[Stored data]

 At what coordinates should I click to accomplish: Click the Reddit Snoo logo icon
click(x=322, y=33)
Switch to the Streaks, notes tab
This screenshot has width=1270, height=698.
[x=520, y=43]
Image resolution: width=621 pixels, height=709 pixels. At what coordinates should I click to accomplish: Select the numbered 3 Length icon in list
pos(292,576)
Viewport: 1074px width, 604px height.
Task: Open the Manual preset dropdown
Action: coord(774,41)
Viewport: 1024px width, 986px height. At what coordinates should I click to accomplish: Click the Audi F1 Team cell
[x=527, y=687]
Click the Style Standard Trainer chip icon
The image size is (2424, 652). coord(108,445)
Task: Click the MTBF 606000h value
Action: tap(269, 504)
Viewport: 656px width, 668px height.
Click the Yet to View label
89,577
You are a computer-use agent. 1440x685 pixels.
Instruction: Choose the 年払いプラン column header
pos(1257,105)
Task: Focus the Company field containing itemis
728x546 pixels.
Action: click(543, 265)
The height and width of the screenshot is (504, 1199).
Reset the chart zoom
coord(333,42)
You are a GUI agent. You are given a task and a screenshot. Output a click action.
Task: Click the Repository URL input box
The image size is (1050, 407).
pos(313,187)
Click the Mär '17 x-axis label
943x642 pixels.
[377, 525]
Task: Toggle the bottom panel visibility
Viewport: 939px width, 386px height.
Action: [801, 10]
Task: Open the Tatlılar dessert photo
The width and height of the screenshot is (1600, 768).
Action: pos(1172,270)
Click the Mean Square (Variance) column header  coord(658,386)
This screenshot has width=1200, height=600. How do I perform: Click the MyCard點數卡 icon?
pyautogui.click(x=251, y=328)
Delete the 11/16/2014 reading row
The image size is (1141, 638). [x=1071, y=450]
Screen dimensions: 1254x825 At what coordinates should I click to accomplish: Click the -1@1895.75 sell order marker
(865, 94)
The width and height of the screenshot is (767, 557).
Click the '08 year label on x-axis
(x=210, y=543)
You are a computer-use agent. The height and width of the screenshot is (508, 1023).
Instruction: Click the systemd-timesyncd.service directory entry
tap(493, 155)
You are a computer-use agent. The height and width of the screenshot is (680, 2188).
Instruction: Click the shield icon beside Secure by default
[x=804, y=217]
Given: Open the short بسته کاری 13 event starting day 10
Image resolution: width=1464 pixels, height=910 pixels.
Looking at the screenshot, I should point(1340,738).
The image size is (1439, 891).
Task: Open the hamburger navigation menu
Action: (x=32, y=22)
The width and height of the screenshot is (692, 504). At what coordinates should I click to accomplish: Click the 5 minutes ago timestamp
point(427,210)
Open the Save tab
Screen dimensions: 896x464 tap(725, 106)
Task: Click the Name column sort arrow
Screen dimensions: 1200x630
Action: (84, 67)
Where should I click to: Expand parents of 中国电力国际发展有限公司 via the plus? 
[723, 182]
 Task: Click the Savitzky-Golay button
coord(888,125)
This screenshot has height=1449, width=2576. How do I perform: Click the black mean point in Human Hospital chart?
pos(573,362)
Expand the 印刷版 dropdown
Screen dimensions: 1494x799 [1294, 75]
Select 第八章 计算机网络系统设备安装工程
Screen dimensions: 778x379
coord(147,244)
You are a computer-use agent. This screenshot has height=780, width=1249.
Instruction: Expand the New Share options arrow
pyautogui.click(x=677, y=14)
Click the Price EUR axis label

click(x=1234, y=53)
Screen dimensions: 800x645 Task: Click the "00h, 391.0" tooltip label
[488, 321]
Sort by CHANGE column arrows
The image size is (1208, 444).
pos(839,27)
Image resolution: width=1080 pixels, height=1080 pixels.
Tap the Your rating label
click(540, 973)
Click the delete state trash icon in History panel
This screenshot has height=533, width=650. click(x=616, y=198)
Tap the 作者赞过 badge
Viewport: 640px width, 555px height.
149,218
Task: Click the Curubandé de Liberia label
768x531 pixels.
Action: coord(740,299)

What is being asked: Set the lines down exactly as they stand, beginning at the one that contains "You are a computer-use agent. This" and stopping after the last line of the entries above.

Exercise solution:
You are a computer-use agent. This screenshot has height=780, width=1249.
Instruction: Expand the New Share options arrow
pyautogui.click(x=677, y=14)
Click the Price EUR axis label

click(x=1234, y=53)
Screen dimensions: 800x645 Task: Click the "00h, 391.0" tooltip label
[488, 321]
Sort by CHANGE column arrows
The image size is (1208, 444).
pos(839,27)
Image resolution: width=1080 pixels, height=1080 pixels.
Tap the Your rating label
click(540, 973)
Click the delete state trash icon in History panel
This screenshot has height=533, width=650. click(x=616, y=198)
Tap the 作者赞过 badge
Viewport: 640px width, 555px height.
149,218
Task: Click the Curubandé de Liberia label
768x531 pixels.
Action: coord(740,299)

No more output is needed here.